+++ EXTRAIT CHOISI +++

Publié par Bolivar Infos

Par Germán Sánchez Otero, 22 juillet 2016

traduction Françoise Lopez pour Bolivar Infos

« Hugo Chávez et le destin d'un peuple » est le 2° partie ce la biographie du leader bolivarien écrite par Germán Sánchez qui sera complétée par une 3° partie. Elle commence le 2 février 1999, jour où il reçoit l'écharpe présidentielle et s'achève le 2 février 2003, date à laquelle le coup d'Etat pétrolier est vaincu et où la Révolution Bolivarienne entre dans une phase d'avance rapide.

Ces 4 premières années de la Révolution – l'étape le plus importante de son histoire – montrent en rouge vif les progrès du leadership de Chávez et le développement de ses qualités parmi lesquelles la capacité politique et émotionnelle à entreprendre les grands changements, à regarder les erreurs en face, à surmonter les vicissitudes et à continuer la voyage vers la conquête de la « bonne patrie » et l'union totale de Notre Amérique.

Cubadebate publie en exclusivité des fragments du nouveau livre de Germán qui a été ambassadeur de Cuba dans la nation bolivarienne (1994-2009) et qui partage avec nos lecteurs des passages qui révèlent la relation particulière qui a uni Chávez au leader de la Révolution Cubaine Fidel Castro.

« Hugo Chávez et le destin d'un peuple » sera présenté le 28 juillet prochain au Venezuela à l'occasion du 62° anniversaire de la naissance du Président.

Septième visite de Fidel Castro au Venezuela

A la veille de l'arrivée de Fidel à Caracas, Chávez me demande combien de fois il a visité le Venezuela. Je réponds de mémoire : la première fois en avril 1948, il y a 21 ans, il va à Bogotá et passe par Caracas pour inviter les leaders étudiants vénézuéliens à un événement organisé par des étudiants qu'il soutient au nom de la Fédération des Etudiants Universitaires (FEU) de Cuba avec d'autres organisations homologues d'Amérique Latine.

A seulement 3 semaines du triomphe de la Révolution, entre le 23 et le 26 janvier 1959, il vient remercier le peuple vénézuélien pour son soutien. Il a 32 ans et sa visite est un événement historique étant donné le soutien que les gens lui témoignent partout et à cause de ses discours sur la Place du Silence, à l'Université Centrale et au Congrès. 30 ans plus tard, en février 1989, il vient pour la 3° fois, à l'occasion de l'investiture du président Carlos Andrés Pérez – qui rétablit les relations diplomatiques – et c'est la personnalité étrangère la plus importante. Il reste 4 jours à Caracas et rencontre des dirigeants politiques, des groupes religieux, sociaux, des patrons et des journalistes.

+++ LISTE FOURNIE +++

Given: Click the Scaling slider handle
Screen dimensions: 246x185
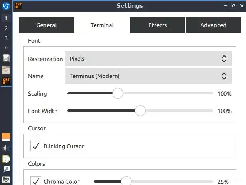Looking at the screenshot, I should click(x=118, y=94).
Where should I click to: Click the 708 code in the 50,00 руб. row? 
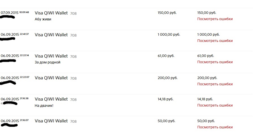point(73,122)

+++
+++ LISTE FOURNIE +++

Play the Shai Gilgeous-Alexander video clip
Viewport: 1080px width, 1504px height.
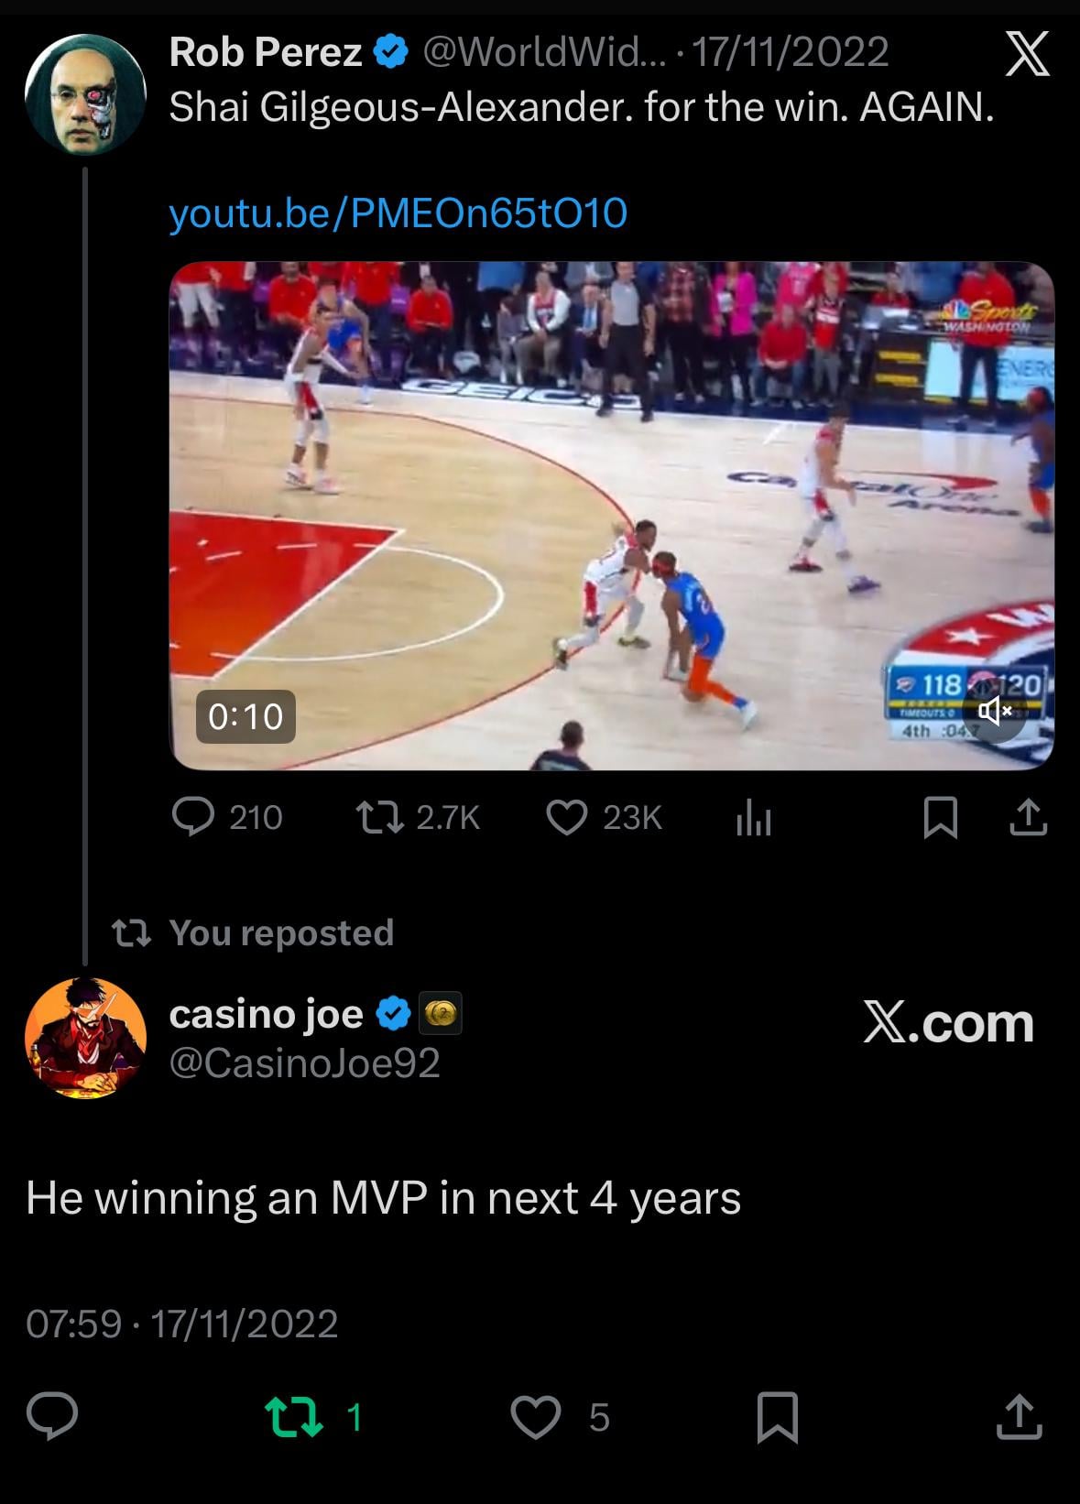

+++

- CONSIGNE -
D'après l'extrait choisi, à quelle occasion Fidel Castro se rend-il au Venezuela pour la troisième fois, en février 1989 ? Appuyez-vous uniquement sur l'extrait choisi pour répondre.

- CORRIGÉ -
À l'occasion de l'investiture du président Carlos Andrés Pérez.